_PROVIDED PASSAGE:_
+-------+

Visualize the segmentation dataset via Python
Put the following code in a Python script called segmentation_visualizer.py
:
import cv2
import argparse
import os
import numpy as np
# Add the colored map to the image for visualization
def add_colored_to_image(image, colored):
return cv2.addWeighted(cv2.resize(image, (colored.shape[1], colored.shape[0]))
.astype(np.uint8), 1,
colored.astype(np.uint8), .5,
0, cv2.CV_32F)
# global labels map for mouse callback
labels_map = None
# Callback when you click on any pixel in the labels_map image
# Prints the label and instance count of the clicked pixel
def mouse_callback(event, x, y, flags, param):
if event == cv2.EVENT_LBUTTONDOWN:
# instance / panoptic
# label id
label = labels_map[y,x,0]
# instance count from the other 2 values of the pixel
instance_count = labels_map[y,x,1] * 256 + labels_map[y,x,2]
print(f'label: {label} .. instance count: {instance_count}')
cv2.namedWindow('labels_map')
cv2.setMouseCallback('labels_map', mouse_callback)
# Arg Parser to set the dataset path
parser = argparse.ArgumentParser()
parser.add_argument('--path', type=str, required=True, help='Segmentation Dataset Path')
args = parser.parse_args()
# dataset path
path = args.path
# paths of images folders
images_path = os.path.join(path, "images")
labels_map_path = os.path.join(path, "labels_maps")
colored_map_path = os.path.join(path, "colored_maps")
# list all images paths
images_names = sorted(os.listdir(images_path))
labels_names = sorted(os.listdir(labels_map_path))
colored_names = sorted(os.listdir(colored_map_path))

+-------+

_DIRECTIONS FOR THIS TASK:_ Reproduce the segmentation dataset visualizer text above in full, character for character.

_SOURCE EXCERPT:_
+-------+

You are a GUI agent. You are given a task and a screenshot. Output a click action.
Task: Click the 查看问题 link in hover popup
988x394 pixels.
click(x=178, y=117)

+-------+

_SOLUTION BELOW:_
Visualize the segmentation dataset via Python
Put the following code in a Python script called segmentation_visualizer.py
:
import cv2
import argparse
import os
import numpy as np
# Add the colored map to the image for visualization
def add_colored_to_image(image, colored):
return cv2.addWeighted(cv2.resize(image, (colored.shape[1], colored.shape[0]))
.astype(np.uint8), 1,
colored.astype(np.uint8), .5,
0, cv2.CV_32F)
# global labels map for mouse callback
labels_map = None
# Callback when you click on any pixel in the labels_map image
# Prints the label and instance count of the clicked pixel
def mouse_callback(event, x, y, flags, param):
if event == cv2.EVENT_LBUTTONDOWN:
# instance / panoptic
# label id
label = labels_map[y,x,0]
# instance count from the other 2 values of the pixel
instance_count = labels_map[y,x,1] * 256 + labels_map[y,x,2]
print(f'label: {label} .. instance count: {instance_count}')
cv2.namedWindow('labels_map')
cv2.setMouseCallback('labels_map', mouse_callback)
# Arg Parser to set the dataset path
parser = argparse.ArgumentParser()
parser.add_argument('--path', type=str, required=True, help='Segmentation Dataset Path')
args = parser.parse_args()
# dataset path
path = args.path
# paths of images folders
images_path = os.path.join(path, "images")
labels_map_path = os.path.join(path, "labels_maps")
colored_map_path = os.path.join(path, "colored_maps")
# list all images paths
images_names = sorted(os.listdir(images_path))
labels_names = sorted(os.listdir(labels_map_path))
colored_names = sorted(os.listdir(colored_map_path))